Thampi was born in Ottapalam, and travelled with her parents to Sri Lanka, the North West Frontier Province and China. She spent 1943-46 in China and even studied at Ginling College in Chengdu. To this day she remembers some Mandarin. She lived for more than 20 years in New York with her husband, KP Thampi (who worked at the UN). They retired to Madras on November 5th, 1977. “It is Guy Fawkes Day,” she says. She is the author of two children’s books Geetha and the Village School and Moon Uncle.
In a 2014 article in The Hindu, ‘A Dream Childhood in Balochistan’, she writes about her experiences: ‘I was just entering my teens when my family entered a world totally new: a brave and barren world, so different from the strait-laced bureaucratic world of Delhi-Simla and the lush and languid world of Ceylon, where we had spent the preceding four years. We were taken aback; so, I think, were the Pathans of Balochistan! When they heard my father, a South Indian Hindu, was coming there as the Political Agent, they, as one of them confided later, had expected a dhoti-clad, betel-chewing, Brahmin with a caste mark, and not the agnostic, Oxford- educated individual my father was.’
She flew in 1951 with two infants to the US. As a 25-year-old with three children in New York, she initially hated it, overwhelmed by the domestic chores and child rearing. She recounts setting a hot cup of coffee in front of her infant and stuffing toast into her husband’s mouth, as she mistook the two. But after making friends who lasted a lifetime, she fell in love with the city and Americans. Always dressed in a sari, in snow and rain, she says she never faced racism in the 60s or 70s. “At that time they liked foreigners,” she adds. She enrolled at the New School for Social Research and even took courses on Hinduism and the West and another one on ‘Man, Biology and Society’. Every Wednesday, she’d watch a matinee play on Broadway.
She’s transplanted her New York habits to Chennai, where she is a regular at all cultural and musical evenings. As a patron of the Music Academy, she says with evident pride, “In the last 40 years I have not missed a December season (the annual classical dance and music extravaganza of Chennai). The only time I have is the three years my parents and husband passed away.”
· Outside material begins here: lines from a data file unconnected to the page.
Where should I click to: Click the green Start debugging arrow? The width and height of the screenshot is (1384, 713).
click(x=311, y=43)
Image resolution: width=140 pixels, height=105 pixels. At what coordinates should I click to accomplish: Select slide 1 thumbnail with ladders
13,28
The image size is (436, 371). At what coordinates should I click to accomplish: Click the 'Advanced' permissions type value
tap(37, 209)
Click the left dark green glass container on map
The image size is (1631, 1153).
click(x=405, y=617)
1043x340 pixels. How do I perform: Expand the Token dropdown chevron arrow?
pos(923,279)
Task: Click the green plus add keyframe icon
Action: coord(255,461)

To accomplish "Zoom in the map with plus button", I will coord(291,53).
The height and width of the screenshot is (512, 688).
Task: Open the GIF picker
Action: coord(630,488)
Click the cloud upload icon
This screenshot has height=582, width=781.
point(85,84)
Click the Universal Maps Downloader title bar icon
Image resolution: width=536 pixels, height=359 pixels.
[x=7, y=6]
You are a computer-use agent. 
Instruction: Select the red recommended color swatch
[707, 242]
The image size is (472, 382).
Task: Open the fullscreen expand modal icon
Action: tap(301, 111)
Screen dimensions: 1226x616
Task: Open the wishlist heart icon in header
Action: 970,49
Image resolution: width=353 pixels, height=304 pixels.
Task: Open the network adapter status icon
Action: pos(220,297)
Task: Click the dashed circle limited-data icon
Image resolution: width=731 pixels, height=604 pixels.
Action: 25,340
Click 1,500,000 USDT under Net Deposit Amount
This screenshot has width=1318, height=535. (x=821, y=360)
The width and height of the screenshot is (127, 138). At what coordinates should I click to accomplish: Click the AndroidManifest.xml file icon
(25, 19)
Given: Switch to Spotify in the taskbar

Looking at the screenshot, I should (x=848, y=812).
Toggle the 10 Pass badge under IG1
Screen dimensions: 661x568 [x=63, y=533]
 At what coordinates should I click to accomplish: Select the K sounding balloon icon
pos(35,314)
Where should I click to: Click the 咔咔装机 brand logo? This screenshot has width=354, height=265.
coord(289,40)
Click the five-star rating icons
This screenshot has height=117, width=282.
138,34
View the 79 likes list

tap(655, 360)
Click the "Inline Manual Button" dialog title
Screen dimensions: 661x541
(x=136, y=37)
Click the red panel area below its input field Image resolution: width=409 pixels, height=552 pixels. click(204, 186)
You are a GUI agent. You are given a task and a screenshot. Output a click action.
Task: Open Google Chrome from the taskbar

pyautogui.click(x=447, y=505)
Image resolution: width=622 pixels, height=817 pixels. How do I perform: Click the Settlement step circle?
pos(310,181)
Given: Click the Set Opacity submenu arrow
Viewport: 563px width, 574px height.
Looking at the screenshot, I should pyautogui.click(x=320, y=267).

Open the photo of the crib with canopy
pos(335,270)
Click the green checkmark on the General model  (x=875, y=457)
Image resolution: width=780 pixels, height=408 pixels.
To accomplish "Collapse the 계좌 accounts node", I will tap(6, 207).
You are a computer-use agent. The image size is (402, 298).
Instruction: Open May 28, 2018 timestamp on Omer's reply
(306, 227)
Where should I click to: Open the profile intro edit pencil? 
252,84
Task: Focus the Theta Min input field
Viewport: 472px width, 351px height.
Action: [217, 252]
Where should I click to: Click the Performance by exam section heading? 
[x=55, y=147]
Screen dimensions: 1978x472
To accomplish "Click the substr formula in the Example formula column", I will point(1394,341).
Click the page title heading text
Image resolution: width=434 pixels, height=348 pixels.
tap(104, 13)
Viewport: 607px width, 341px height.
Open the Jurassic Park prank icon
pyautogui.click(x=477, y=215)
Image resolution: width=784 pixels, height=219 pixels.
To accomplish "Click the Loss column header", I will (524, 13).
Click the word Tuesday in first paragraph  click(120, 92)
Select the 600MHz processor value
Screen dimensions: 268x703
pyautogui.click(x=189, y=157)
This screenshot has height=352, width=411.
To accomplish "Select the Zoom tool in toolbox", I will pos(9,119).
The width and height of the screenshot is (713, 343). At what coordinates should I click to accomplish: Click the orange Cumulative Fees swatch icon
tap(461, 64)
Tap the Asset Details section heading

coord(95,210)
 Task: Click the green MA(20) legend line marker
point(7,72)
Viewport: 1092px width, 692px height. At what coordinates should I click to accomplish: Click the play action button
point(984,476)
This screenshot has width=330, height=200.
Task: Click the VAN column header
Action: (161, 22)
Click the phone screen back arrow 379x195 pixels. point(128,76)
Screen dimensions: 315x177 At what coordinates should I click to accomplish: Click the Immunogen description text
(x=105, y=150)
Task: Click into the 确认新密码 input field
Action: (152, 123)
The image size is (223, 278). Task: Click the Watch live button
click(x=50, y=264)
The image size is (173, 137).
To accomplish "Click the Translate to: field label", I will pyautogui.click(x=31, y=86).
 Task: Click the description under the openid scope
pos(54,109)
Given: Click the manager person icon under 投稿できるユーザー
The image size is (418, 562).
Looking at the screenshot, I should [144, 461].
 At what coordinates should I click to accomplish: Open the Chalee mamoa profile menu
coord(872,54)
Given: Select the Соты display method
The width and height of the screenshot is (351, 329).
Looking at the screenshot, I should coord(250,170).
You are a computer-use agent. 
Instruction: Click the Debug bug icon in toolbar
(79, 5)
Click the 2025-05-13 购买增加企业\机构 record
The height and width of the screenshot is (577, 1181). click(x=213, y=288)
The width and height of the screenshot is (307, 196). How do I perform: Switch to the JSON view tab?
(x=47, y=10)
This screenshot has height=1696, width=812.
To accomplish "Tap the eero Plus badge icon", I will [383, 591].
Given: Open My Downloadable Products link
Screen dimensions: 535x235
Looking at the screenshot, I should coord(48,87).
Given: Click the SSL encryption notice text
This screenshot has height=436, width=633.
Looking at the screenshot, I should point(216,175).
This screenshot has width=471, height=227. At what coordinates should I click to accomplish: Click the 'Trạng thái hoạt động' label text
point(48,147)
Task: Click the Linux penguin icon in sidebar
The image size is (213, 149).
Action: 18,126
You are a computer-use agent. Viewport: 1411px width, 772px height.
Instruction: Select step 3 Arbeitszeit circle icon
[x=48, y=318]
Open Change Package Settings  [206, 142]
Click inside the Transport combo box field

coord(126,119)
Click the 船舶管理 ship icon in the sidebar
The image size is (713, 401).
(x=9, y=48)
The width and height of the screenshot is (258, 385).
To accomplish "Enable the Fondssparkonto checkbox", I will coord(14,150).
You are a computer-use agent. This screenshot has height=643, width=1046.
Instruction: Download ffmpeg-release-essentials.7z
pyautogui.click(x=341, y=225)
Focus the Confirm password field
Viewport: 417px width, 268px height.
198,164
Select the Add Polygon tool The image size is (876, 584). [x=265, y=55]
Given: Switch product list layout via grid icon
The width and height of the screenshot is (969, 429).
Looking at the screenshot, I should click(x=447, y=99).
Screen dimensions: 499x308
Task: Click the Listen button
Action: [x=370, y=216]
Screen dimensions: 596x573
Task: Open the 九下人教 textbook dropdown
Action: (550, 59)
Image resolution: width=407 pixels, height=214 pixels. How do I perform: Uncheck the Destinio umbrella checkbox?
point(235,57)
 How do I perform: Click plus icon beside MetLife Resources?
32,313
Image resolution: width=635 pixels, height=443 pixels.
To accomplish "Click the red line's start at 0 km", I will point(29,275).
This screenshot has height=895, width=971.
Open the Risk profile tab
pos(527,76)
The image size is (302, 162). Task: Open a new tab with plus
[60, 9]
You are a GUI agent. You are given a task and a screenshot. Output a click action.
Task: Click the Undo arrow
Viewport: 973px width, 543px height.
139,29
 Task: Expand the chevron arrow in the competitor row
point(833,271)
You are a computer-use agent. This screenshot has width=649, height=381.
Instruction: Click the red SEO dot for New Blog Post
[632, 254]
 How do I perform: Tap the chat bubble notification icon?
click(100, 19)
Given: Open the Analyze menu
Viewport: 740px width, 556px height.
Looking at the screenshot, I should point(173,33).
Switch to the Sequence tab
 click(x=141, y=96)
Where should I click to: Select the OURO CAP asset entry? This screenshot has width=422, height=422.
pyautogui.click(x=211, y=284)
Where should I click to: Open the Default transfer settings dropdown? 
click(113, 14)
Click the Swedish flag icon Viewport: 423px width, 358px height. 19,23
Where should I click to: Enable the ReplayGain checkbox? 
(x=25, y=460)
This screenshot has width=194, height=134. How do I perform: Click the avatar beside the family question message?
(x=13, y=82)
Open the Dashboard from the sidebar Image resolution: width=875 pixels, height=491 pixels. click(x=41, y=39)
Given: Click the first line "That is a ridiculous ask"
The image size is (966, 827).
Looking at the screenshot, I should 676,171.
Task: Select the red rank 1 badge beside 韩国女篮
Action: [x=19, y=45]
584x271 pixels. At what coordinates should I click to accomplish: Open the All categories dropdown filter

When I call Thampi on the phone a few days later, she is poring over the morning newspapers. An avid reader, she is right now immersed in Manu S Pillai’s Rebel Sultans and is enjoying it as she has visited Hampi, but knows little about the history of the period. Her other project is reading the biographies of American presidents. She says, “I have read nearly all their biographies, except George Washington. He seemed rather dull.” She has chugged through more than one on Abraham Lincoln and Theodore Roosevelt.
With a cataract surgery scheduled soon, reading is proving to be hard. Recently she has discovered the joys of Netflix and finds Narcos, on the Colombian cocaine trade, particularly rivetting. She is still adept with her cellphone and refuses to save contacts, choosing to remember phone numbers instead. Her memory is laser-sharp, as every Friday she recites the entire Lalita Sahasranama (a Hindu prayer that is 1,000 names of devi) nine times.
Thampi is looking forward to visiting her tharavad in Ottpalam. It is a place she holds dear for the innumerable meals and conversations she has shared over red dining tables and chairs with her family. The legacy she has inherited from her parents and grandparents is that of wisdom and grace; to her progeny, she passes this on, coupled with laughter—always, laughter.